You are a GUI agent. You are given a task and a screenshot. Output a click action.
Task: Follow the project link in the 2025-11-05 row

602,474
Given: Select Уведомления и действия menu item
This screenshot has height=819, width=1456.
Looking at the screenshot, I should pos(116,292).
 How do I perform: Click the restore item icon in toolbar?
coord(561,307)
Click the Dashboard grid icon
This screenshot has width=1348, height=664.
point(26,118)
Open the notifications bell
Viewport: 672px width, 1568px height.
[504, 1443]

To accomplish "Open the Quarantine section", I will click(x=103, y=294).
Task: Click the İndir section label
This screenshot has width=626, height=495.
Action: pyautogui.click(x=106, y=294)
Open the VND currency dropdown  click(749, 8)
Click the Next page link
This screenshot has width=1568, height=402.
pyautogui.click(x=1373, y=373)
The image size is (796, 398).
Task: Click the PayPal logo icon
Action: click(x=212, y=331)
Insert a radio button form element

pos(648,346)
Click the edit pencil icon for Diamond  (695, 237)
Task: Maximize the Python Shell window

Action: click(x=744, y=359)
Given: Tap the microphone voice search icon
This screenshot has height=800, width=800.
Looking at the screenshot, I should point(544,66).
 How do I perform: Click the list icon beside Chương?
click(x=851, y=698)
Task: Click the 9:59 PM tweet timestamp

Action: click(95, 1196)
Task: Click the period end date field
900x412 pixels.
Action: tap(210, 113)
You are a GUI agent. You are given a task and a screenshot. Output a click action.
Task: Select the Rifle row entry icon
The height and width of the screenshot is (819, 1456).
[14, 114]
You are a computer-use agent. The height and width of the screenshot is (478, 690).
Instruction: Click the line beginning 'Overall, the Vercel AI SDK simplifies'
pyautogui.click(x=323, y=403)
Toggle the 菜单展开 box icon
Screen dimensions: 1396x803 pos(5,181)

————

▶ [TASK TO COMPLETE] Scan the material above and copy every line that holds the string "Open".

▶ [EXERCISE OUTPUT]
Open the notifications bell
To accomplish "Open the Quarantine section", I will click(x=103, y=294).
Open the VND currency dropdown  click(749, 8)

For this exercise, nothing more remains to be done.